Sabtu, 4 Juli 2026 – 05:00 WIB
Jakarta, VIVA – Selama bertahun-tahun, Timnas Indonesia selalu datang ke Piala AFF dengan harapan yang sama, yaitu akhirnya bisa juara. Tapi sayang, mimpi itu gagal terus meskipun skuad Garuda tidak pernah kekurangan pemain berbakat.
Pengalaman itulah yang sekarang dipakai Badan Tim Nasional (BTN) bersama pelatih John Herdman untuk menyusun tim Indonesia di ASEAN Hyundai Cup 2026 atau Piala AFF 2026. Sekarang, kemampuan main bola bukan satu-satunya syarat buat pakai seragam Garuda.
Di balik proses seleksi yang sedang berjalan, Herdman malah lebih fokus pada satu hal yang selama ini sering jadi pembeda di pertandingan penting, yaitu kekuatan mental pemain.

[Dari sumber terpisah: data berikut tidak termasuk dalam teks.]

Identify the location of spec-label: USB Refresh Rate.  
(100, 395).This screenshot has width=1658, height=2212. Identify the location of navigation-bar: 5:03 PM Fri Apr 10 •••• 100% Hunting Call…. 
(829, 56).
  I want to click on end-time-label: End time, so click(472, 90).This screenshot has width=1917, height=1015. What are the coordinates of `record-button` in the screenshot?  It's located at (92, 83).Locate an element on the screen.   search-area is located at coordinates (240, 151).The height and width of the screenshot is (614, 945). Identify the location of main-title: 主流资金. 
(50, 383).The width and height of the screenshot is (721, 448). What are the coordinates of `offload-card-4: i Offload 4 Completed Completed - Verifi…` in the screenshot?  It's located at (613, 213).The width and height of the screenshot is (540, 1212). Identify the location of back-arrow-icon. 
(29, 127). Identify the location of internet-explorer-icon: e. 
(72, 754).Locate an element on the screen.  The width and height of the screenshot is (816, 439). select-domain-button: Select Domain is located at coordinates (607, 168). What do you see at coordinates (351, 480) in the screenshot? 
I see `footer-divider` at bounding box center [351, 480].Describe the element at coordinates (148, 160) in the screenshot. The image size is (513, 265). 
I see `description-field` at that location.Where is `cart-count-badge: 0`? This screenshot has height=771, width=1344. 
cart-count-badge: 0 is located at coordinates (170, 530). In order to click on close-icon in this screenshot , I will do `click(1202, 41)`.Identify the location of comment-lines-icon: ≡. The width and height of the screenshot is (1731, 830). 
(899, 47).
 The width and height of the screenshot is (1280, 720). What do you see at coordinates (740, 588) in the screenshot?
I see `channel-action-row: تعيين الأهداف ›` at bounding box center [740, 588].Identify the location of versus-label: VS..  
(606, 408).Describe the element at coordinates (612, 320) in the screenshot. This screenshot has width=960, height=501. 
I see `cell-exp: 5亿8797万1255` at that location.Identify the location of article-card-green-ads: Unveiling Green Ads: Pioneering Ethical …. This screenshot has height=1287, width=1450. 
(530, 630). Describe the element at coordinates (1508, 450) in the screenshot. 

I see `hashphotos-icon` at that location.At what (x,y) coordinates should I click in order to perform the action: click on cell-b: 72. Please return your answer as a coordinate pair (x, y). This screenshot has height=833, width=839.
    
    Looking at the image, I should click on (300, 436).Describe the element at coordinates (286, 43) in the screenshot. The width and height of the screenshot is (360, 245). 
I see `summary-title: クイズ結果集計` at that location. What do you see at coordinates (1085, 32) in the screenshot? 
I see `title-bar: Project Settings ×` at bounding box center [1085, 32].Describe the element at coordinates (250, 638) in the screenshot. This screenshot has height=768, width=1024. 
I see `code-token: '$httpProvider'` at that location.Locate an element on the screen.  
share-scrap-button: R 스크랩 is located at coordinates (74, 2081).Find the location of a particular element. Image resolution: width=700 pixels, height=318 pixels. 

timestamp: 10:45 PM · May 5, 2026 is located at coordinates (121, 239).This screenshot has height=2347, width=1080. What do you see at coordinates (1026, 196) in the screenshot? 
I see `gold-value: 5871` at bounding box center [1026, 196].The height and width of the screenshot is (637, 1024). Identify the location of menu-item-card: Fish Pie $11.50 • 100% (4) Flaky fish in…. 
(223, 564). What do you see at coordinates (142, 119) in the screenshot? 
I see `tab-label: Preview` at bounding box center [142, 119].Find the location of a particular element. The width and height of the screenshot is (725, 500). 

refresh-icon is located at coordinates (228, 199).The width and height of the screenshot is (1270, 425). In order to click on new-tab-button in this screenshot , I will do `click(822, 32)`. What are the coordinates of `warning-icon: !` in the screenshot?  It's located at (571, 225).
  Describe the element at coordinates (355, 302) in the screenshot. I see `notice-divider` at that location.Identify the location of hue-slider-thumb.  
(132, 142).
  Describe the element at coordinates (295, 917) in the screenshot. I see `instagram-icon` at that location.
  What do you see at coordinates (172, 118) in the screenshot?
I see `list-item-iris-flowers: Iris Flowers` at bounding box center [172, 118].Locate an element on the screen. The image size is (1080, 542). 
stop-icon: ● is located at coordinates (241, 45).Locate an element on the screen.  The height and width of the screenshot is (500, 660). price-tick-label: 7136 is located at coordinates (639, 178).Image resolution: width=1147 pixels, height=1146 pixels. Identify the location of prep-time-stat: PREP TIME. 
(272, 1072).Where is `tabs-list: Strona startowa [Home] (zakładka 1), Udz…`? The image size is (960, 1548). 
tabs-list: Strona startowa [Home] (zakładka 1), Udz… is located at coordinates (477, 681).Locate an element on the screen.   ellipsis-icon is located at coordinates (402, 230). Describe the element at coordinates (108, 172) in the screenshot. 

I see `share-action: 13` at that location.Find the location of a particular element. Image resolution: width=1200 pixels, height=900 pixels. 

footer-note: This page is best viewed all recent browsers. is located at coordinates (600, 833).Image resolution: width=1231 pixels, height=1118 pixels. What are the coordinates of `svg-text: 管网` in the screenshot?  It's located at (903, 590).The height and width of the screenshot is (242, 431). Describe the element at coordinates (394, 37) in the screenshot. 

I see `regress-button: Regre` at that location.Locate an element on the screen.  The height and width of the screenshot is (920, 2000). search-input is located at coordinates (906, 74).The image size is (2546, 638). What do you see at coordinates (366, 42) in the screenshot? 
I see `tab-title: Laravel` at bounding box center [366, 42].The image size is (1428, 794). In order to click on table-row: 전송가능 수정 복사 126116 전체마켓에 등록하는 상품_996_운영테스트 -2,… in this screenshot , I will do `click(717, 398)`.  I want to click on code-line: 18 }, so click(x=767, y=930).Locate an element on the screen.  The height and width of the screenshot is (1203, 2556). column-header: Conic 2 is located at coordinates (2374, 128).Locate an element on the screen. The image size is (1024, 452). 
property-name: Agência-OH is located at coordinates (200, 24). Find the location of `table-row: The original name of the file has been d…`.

Ketua BTN Sumardji bilang, pembentukan karakter jadi bagian penting dalam persiapan tim. Kata dia, dari hasil evaluasi kegagalan Indonesia di Piala AFF, kualitas teknik saja tidak cukup buat jadi juara.
“Kalau ditanya evaluasinya, dari sekian tahun kita tidak pernah juara ya banyak. Salah satu evaluasi paling utama adalah bagaimana membangun karakter mental pemain. Ini penting,” ujar Sumardji di forum Water Break PSSI Pers di SCBD, Jakarta, Jumat, 3 Juli 2026.
Dia menjelaskan, John Herdman dari awal sudah bikin program yang tidak cuma fokus pada kualitas main, tapi juga bangun fondasi mental yang kuat.
“Coach John mengkolaborasi dan menyeimbangkan kekuatan mental, fisik, dan skill. Semua ini digabung biar tercapai kekuatan yang jadi dasar,” jelasnya.
Dengan kata lain, pemain yang punya teknik tinggi belum tentu otomatis dapat tempat kalau belum memenuhi standar mental dan fisik yang diinginkan pelatih.
Sumardji merasa, aspek mental selama ini jadi salah satu penyebab Indonesia sering gagal melangkah lebih jauh di turnamen Asia Tenggara.
Karena itu, selama pemusatan latihan semua pemain akan dipantau secara menyeluruh. Tim pelatih akan evaluasi perkembangan masing-masing sebelum menentukan skuad final.
“Nanti ketika anak-anak TC pasti bisa kita lihat. Dari tanggal 5 kita akan analisa dan detail individual para pemain. Semua akan dievaluasi sebelum menentukan 24, 25, atau 26 pemain,” katanya. Proses dilakuin di Bali dengan pemusatan latihan bertahap. Awalnya ada 46 pemain, sekarang jumlahnya terus dikurangin. Kira-kira 25 sampai 26 orang yang bakal dibawa ke turnamen.